In the above embodiment, the electron source is a filament 2 made of a spiral wire made of a material such as tungsten.
0a, 20b, 20c, and 20d, but they can also be constructed using, for example, rod-shaped members with low electrical resistance.

In the above embodiment, an example in which the present invention is applied to an ion implantation device has been described, but any device that positively charges the device by irradiating an ion beam may be used. For example, it may be applied to ion repair such as mask repair and wafer repair.

[Effects of the Invention] As explained above, according to the ion processing apparatus of the present invention, the energy of electrons supplied to the object to be processed can be uniformly controlled with high accuracy, and the electric charge of the object to be processed can be reliably controlled. Ion treatment can be performed while neutralizing.

Therefore, for example, it is possible to prevent an insulating film formed on the surface of a semiconductor wafer from being damaged by electrostatic discharge due to the accumulation of positive or negative charges, and to perform a good ion implantation process.

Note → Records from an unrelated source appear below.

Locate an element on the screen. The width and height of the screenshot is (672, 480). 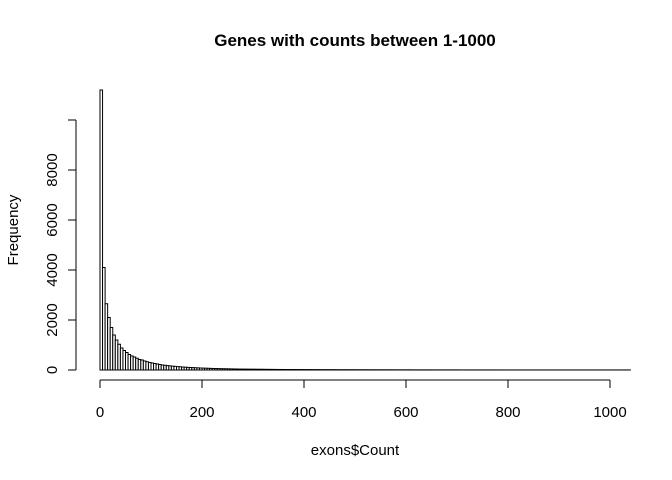
y-axis-label: Frequency is located at coordinates (14, 230).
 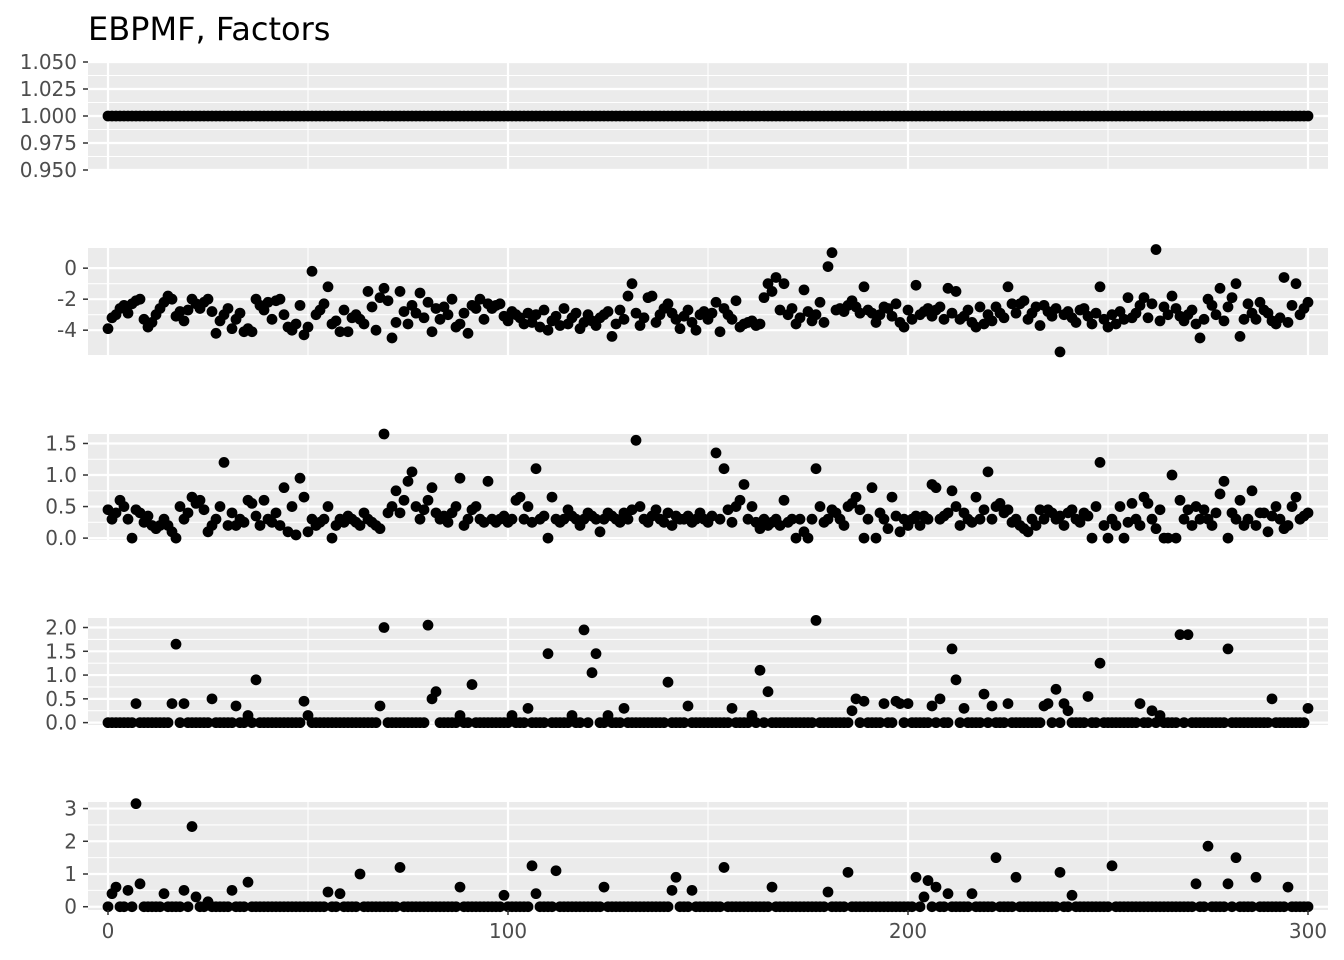 I want to click on y-tick-label: -2, so click(x=67, y=299).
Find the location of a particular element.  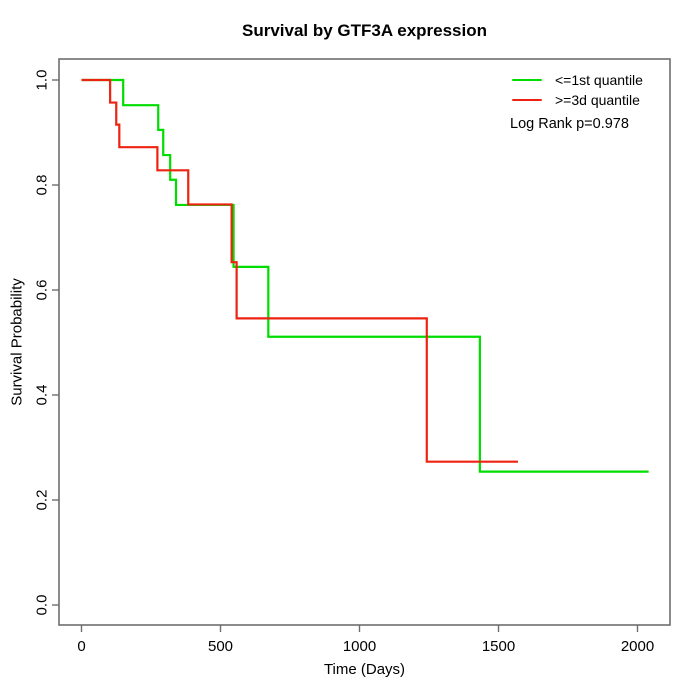

y-tick-label: 0.0 is located at coordinates (42, 606).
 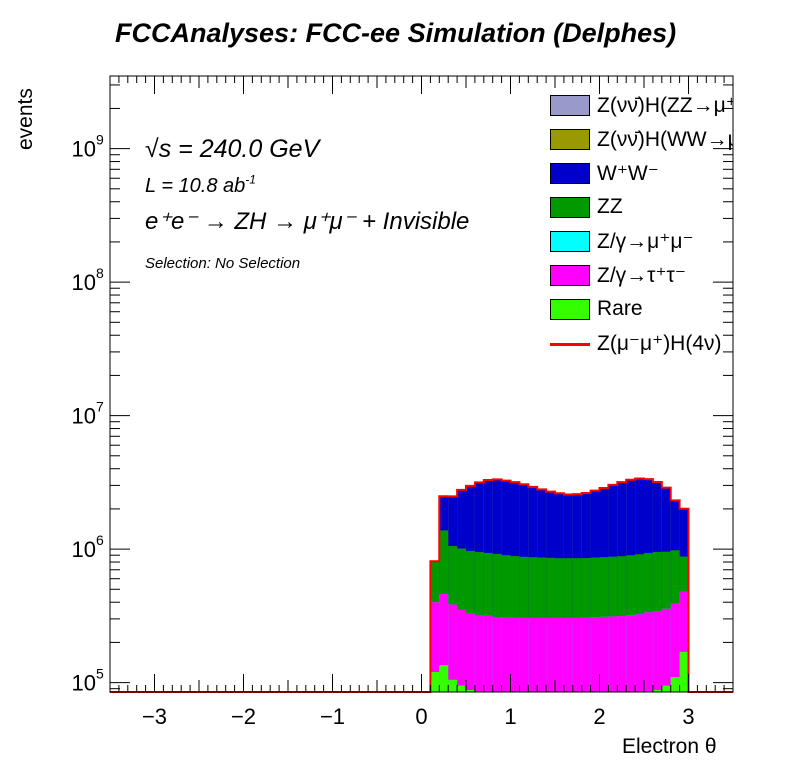 I want to click on legend-label: Rare, so click(x=620, y=308).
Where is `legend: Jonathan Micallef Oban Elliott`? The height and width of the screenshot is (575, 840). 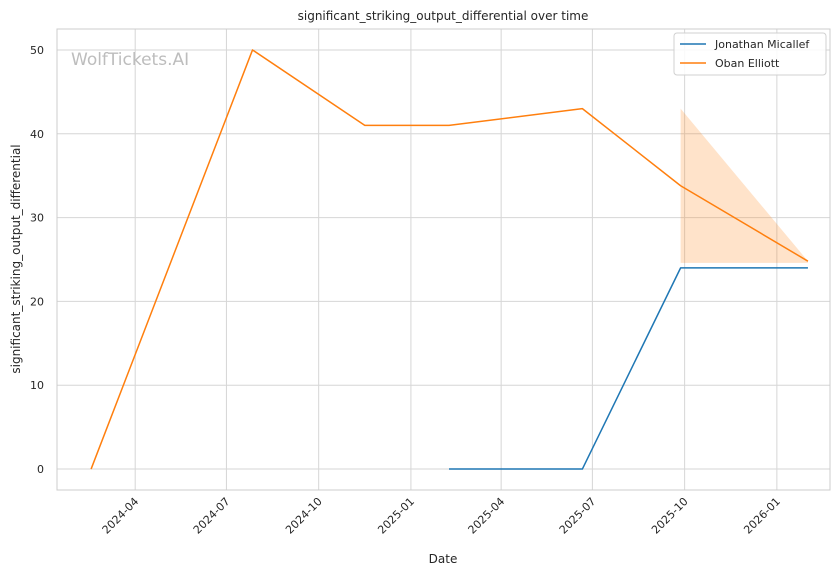
legend: Jonathan Micallef Oban Elliott is located at coordinates (750, 54).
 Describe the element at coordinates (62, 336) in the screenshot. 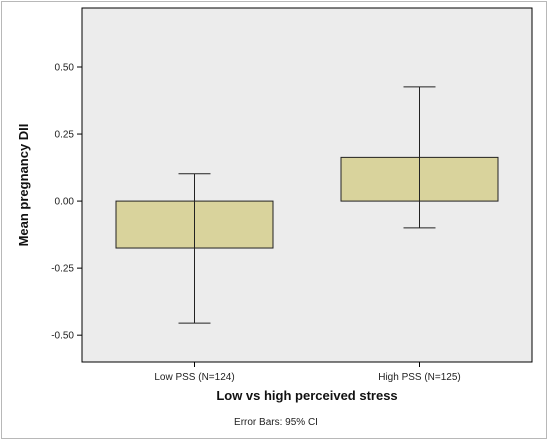

I see `y-tick-label: -0.50` at that location.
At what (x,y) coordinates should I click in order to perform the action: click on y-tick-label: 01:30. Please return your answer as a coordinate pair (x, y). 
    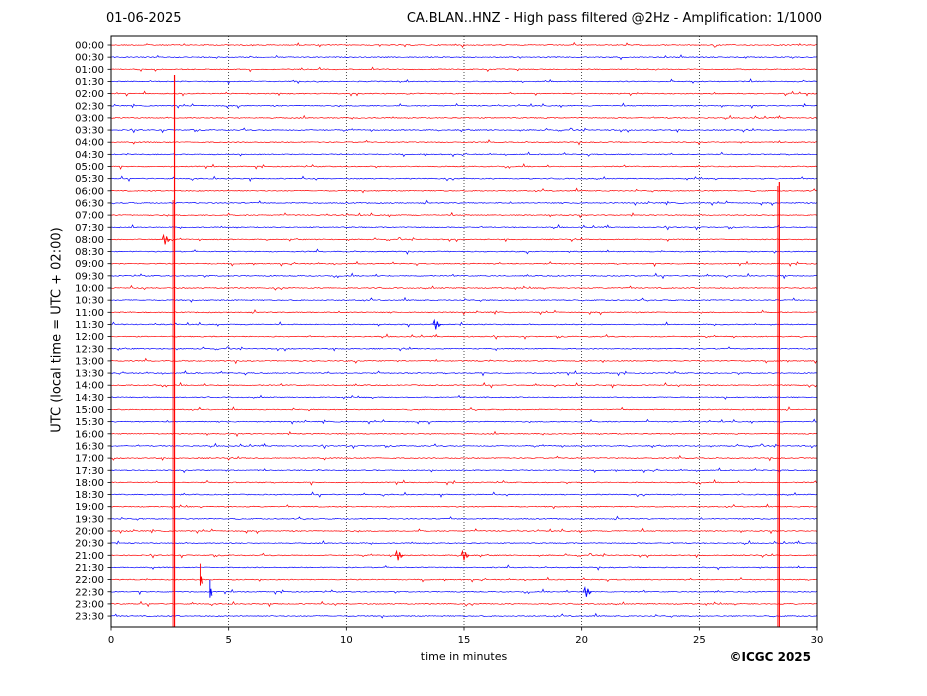
    Looking at the image, I should click on (90, 82).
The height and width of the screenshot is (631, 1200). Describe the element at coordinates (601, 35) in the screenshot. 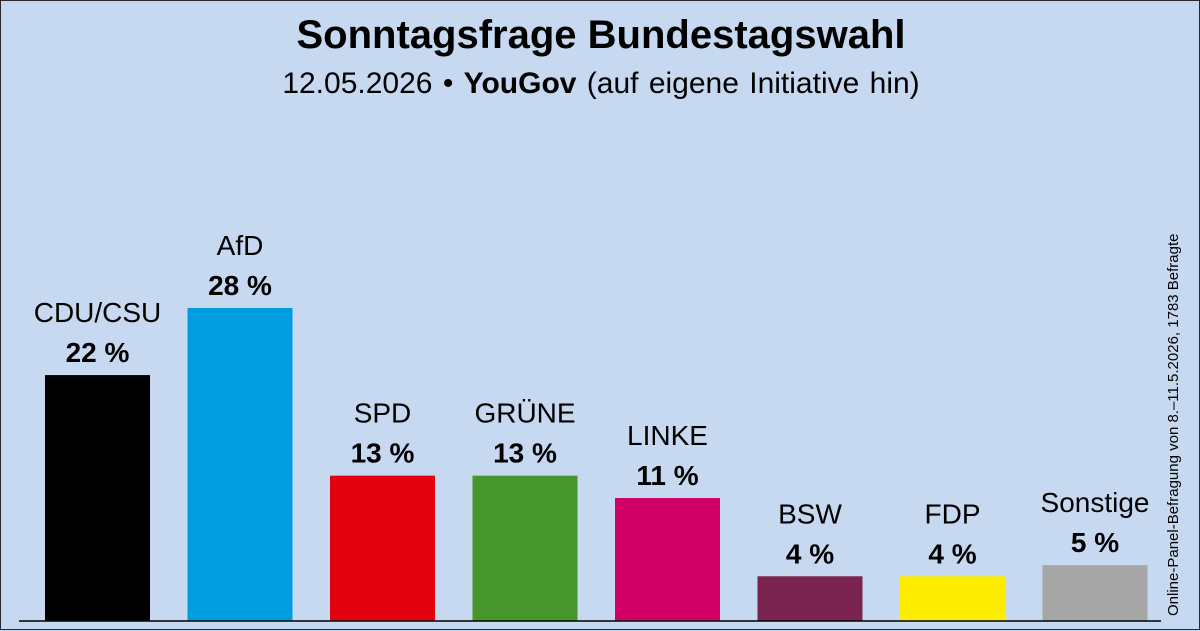

I see `chart-title: Sonntagsfrage Bundestagswahl` at that location.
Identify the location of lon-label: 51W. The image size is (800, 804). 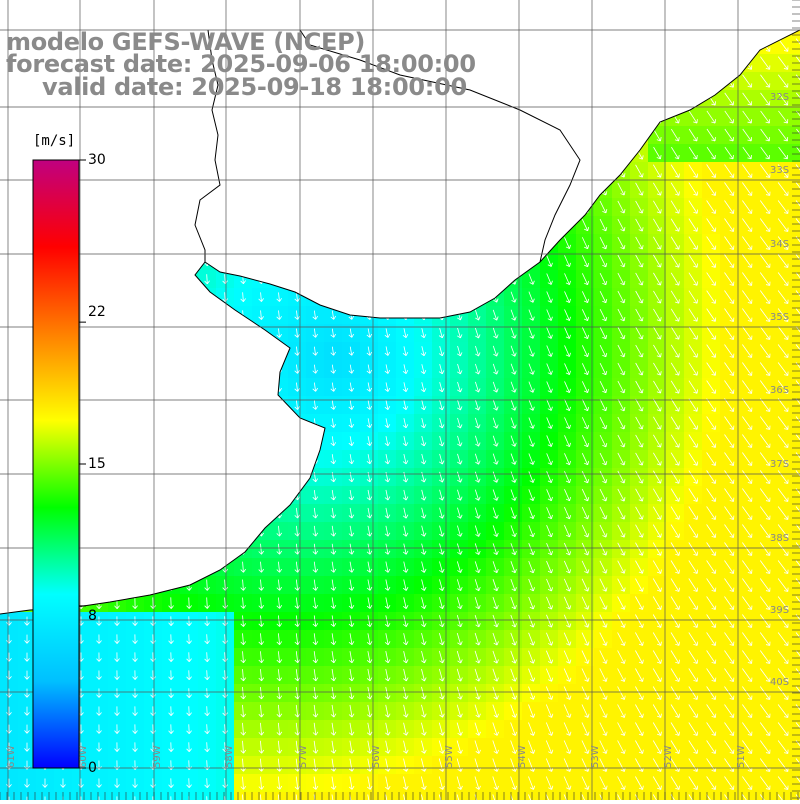
(742, 756).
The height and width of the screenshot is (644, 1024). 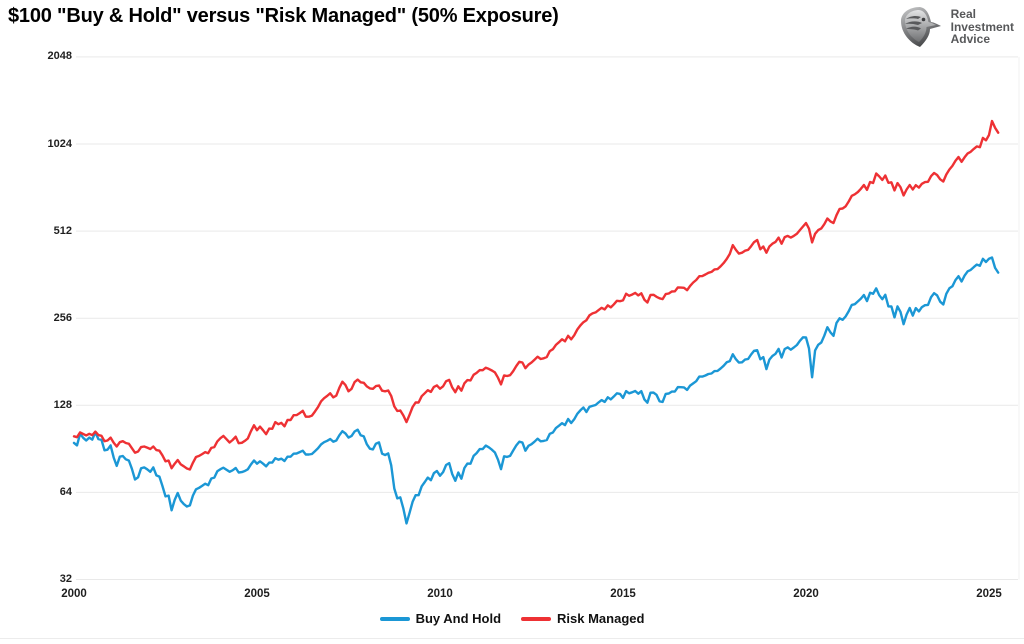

[Brief explanation of drawings]

1 and 2 are diagrams showing the configuration of main parts of an ion implantation device according to an embodiment of the present invention, FIG. 3 is a diagram showing the configuration of an electron extraction electrode of the ion implantation device of FIG. 1, and FIG. FIG. 2 is a diagram showing a main part configuration of an ion implantation apparatus according to another embodiment. 1...Ion beam, 2...Ion beam introduction tube, 3...Disc, 4...
Semiconductor wafer, 5...Electron supply mechanism, 6...
...Insulating member, 7...Housing, 8...
Indirectly heated cathode, 8a... Heater, 8b...
...Insulating member, 8C...Hot filament, 9
... Reflection plate, 10 ... Electron extraction electrode, 11 ... Electric field limiting electrode, 12 to 16 ...
...Power supply, 20a, 20b, 20c, 20d...
···filament.

Claims (2)

[Claims] (1) In an ion processing apparatus comprising means for irradiating an ion beam onto a workpiece, and an electron supply means for neutralizing positive charges on the workpiece generated by the means, the electrons of the electron supply means An ion processing device characterized in that the source is constituted by an indirectly heated cathode equipped with a hot filament and a heater. (2) Ions comprising means for irradiating an ion beam onto a workpiece, and electron supply means for supplying electrons generated by an electron source to the workpiece to neutralize positive charges on the workpiece. An ion processing apparatus, characterized in that the electron source is constituted by a plurality of filaments that are divided in the longitudinal direction and connected in parallel to a power source.